- Record extracts
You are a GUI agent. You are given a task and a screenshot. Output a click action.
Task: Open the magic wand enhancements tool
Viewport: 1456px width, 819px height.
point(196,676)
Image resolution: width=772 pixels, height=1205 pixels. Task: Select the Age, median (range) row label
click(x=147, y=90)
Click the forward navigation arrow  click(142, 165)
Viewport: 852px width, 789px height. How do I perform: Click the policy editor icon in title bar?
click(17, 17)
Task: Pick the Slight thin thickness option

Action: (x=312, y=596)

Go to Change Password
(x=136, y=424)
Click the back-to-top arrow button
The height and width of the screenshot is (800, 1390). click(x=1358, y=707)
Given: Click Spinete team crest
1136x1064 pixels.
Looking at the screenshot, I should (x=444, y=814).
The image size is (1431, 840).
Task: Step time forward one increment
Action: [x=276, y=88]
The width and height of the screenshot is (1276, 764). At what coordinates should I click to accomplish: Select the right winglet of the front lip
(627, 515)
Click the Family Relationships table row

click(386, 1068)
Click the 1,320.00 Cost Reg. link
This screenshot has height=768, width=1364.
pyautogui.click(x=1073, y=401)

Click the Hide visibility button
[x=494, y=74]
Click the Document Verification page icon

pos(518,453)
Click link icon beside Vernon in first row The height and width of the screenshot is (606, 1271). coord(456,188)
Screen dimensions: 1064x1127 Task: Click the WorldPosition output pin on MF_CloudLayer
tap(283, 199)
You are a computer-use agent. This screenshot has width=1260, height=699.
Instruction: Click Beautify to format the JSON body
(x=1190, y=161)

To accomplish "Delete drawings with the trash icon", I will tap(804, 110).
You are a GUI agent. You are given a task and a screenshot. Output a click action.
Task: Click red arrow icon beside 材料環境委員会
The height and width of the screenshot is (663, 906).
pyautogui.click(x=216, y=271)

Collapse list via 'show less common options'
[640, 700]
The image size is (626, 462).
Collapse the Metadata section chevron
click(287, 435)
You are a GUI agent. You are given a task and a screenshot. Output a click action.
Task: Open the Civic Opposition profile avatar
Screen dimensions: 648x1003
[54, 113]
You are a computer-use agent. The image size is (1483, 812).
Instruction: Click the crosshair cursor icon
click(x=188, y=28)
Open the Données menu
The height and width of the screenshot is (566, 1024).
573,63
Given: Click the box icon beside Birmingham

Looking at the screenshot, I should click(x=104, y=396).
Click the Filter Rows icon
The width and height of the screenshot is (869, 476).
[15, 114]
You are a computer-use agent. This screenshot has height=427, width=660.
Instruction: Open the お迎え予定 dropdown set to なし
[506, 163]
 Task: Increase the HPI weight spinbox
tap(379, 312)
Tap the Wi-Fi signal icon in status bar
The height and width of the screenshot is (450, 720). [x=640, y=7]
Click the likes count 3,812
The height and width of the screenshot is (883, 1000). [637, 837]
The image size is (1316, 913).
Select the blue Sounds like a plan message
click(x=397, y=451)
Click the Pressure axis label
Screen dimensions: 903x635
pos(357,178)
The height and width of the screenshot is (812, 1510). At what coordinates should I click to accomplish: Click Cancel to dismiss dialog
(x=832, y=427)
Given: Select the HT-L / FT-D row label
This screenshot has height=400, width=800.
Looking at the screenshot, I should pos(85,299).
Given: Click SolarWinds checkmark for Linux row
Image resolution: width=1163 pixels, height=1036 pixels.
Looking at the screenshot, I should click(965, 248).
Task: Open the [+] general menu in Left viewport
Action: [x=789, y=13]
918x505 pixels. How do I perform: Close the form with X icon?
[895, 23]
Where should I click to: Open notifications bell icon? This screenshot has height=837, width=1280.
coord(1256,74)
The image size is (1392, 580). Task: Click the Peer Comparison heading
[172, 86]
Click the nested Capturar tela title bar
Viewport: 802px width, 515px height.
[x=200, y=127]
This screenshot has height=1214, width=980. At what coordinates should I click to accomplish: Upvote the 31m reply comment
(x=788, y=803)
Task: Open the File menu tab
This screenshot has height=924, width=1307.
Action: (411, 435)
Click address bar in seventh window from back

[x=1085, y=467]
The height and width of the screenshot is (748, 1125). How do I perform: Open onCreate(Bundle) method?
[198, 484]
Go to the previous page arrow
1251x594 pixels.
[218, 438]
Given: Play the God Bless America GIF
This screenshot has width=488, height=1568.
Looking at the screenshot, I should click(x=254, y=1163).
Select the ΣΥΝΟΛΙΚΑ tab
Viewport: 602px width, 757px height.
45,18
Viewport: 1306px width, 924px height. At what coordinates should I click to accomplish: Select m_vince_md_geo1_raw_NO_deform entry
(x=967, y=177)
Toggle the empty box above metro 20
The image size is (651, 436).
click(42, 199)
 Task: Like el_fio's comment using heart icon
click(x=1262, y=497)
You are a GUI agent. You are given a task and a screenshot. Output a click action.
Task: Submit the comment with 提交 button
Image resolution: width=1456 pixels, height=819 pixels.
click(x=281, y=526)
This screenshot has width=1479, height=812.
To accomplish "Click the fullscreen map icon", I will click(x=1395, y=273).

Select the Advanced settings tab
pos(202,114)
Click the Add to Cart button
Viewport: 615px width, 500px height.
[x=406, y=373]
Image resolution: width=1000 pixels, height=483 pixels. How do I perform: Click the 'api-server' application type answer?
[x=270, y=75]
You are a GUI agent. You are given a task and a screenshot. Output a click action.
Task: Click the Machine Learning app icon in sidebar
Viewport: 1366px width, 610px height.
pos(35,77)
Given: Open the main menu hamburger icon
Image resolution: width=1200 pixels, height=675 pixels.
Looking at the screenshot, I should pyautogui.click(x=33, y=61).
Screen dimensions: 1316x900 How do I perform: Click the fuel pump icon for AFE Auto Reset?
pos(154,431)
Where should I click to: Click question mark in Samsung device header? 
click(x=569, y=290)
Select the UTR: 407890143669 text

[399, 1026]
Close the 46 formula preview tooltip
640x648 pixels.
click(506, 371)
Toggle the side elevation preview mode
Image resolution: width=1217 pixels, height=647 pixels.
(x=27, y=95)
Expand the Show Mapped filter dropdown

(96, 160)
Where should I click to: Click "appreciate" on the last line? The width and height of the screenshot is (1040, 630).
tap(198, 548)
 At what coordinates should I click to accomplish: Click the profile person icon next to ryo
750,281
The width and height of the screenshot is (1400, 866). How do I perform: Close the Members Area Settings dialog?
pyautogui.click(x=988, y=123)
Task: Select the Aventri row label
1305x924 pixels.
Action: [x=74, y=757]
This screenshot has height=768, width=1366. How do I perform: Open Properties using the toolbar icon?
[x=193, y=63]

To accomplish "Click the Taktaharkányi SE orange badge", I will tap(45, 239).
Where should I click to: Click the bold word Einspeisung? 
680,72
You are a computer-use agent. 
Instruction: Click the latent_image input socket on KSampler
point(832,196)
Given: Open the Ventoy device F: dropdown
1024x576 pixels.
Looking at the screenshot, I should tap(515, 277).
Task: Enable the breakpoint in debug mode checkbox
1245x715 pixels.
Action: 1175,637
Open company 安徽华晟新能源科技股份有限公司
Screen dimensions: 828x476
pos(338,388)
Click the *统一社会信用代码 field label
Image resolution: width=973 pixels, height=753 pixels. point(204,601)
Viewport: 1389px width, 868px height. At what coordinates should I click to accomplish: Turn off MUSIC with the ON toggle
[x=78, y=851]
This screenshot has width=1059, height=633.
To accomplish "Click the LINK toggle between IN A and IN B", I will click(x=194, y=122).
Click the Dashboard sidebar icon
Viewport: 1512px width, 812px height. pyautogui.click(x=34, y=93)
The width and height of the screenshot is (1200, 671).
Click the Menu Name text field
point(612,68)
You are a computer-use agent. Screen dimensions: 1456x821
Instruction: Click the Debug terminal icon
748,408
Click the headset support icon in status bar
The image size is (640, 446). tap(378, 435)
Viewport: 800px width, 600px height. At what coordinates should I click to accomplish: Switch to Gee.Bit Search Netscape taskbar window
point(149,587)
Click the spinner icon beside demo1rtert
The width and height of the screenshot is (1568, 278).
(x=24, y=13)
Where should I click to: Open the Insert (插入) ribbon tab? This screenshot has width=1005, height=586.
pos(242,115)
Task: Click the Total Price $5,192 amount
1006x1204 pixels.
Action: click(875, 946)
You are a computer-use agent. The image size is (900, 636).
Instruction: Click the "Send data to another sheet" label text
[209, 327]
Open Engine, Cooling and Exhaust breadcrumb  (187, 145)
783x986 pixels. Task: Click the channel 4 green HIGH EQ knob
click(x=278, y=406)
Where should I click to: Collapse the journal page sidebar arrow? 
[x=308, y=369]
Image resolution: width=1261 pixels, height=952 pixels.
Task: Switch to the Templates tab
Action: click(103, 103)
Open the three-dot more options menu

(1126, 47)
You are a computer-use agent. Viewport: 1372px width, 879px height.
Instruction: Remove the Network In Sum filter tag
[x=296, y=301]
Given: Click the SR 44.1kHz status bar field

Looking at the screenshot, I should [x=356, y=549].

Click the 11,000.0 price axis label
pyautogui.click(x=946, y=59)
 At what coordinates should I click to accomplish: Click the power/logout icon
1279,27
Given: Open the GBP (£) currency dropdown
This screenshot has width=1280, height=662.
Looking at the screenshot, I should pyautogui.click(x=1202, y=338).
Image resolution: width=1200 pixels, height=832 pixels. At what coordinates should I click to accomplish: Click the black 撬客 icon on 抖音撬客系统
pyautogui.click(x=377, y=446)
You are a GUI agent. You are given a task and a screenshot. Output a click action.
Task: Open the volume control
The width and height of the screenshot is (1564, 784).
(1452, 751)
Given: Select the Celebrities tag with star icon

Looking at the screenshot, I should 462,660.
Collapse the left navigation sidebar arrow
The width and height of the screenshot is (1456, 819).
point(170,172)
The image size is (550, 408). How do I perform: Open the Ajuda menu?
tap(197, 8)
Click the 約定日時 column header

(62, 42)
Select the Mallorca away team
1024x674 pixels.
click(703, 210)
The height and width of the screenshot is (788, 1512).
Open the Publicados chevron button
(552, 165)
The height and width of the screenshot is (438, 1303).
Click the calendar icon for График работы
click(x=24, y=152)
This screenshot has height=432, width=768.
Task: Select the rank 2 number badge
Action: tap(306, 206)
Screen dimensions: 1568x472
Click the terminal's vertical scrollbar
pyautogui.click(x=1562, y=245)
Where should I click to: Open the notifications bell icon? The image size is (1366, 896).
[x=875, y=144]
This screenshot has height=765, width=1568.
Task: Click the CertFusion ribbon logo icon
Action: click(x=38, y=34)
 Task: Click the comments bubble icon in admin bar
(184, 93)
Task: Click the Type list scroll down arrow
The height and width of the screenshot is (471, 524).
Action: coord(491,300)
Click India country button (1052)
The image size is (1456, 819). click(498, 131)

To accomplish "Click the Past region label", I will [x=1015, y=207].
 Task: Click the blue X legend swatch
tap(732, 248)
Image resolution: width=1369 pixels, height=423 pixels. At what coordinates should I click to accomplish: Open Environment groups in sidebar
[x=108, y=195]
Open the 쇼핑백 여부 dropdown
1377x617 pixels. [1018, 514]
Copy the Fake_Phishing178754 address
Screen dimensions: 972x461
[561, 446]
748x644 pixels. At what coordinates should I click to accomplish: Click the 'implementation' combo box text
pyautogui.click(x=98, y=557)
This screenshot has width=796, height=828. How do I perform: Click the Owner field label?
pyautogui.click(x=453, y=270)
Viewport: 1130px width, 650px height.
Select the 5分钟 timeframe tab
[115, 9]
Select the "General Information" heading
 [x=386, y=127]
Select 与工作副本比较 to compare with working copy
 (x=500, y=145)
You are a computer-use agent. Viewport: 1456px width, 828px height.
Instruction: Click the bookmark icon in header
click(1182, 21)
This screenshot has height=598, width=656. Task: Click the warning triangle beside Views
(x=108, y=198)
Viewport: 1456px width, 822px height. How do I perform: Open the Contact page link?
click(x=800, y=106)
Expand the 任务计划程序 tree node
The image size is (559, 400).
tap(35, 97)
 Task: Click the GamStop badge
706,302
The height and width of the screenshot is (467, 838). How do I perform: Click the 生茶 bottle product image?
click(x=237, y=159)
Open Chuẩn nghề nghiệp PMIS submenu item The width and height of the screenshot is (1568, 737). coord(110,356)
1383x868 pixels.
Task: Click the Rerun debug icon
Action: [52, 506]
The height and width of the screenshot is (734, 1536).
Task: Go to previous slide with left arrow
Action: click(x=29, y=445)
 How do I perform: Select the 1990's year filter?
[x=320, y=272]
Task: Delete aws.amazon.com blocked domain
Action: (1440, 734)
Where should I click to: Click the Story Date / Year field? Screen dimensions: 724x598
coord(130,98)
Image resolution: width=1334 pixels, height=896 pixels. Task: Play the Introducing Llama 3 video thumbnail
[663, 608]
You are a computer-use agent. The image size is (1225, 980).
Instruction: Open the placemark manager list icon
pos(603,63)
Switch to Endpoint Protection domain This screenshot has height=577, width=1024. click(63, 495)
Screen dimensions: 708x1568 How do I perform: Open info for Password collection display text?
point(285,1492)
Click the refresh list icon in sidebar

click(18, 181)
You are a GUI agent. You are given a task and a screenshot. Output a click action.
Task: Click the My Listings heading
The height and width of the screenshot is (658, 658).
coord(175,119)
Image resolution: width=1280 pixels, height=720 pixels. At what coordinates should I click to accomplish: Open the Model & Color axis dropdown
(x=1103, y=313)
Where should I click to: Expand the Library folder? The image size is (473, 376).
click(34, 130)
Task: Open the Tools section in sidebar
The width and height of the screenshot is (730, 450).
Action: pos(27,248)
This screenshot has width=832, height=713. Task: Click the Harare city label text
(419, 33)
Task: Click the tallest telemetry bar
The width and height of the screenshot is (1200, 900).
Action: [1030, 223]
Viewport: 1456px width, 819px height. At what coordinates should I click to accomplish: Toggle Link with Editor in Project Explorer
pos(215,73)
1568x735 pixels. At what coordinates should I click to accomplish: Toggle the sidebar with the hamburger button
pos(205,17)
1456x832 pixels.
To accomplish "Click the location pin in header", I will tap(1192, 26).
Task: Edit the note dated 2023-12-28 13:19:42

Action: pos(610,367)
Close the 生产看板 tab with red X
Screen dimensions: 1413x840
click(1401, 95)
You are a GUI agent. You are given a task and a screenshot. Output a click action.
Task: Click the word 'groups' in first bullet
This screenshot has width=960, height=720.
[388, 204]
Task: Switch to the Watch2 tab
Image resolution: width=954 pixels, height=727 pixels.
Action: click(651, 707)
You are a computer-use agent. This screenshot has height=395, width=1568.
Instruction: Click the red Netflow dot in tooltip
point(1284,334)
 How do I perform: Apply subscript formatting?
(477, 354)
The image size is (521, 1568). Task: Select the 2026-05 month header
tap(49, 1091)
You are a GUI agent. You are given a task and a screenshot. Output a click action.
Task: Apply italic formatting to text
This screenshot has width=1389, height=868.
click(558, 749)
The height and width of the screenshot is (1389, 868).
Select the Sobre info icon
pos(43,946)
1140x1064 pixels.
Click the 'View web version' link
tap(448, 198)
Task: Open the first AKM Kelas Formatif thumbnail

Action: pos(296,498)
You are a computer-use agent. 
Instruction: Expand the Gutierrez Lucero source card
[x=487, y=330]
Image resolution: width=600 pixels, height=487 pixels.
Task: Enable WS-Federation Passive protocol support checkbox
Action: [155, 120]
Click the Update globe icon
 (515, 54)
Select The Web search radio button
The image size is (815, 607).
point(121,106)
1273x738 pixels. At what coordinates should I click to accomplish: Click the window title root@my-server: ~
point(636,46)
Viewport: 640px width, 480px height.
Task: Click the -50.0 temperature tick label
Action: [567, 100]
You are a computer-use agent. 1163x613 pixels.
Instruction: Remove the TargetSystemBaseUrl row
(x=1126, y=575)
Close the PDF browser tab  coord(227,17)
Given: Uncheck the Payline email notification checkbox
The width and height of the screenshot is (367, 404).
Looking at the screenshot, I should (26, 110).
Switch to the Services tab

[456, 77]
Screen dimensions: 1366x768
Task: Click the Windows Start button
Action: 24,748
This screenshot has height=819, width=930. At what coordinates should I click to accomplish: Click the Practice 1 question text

- Exercise directions
Rewrite everything from the line containing "Task: Select the Aventri row label" down to the line containing "[x=193, y=63]", changing "toolbar icon" to "ribbon button" and leaving the rest untouched.

- Solution below
Task: Select the Aventri row label
1305x924 pixels.
Action: [x=74, y=757]
This screenshot has height=768, width=1366. How do I perform: Open Properties using the ribbon button?
[x=193, y=63]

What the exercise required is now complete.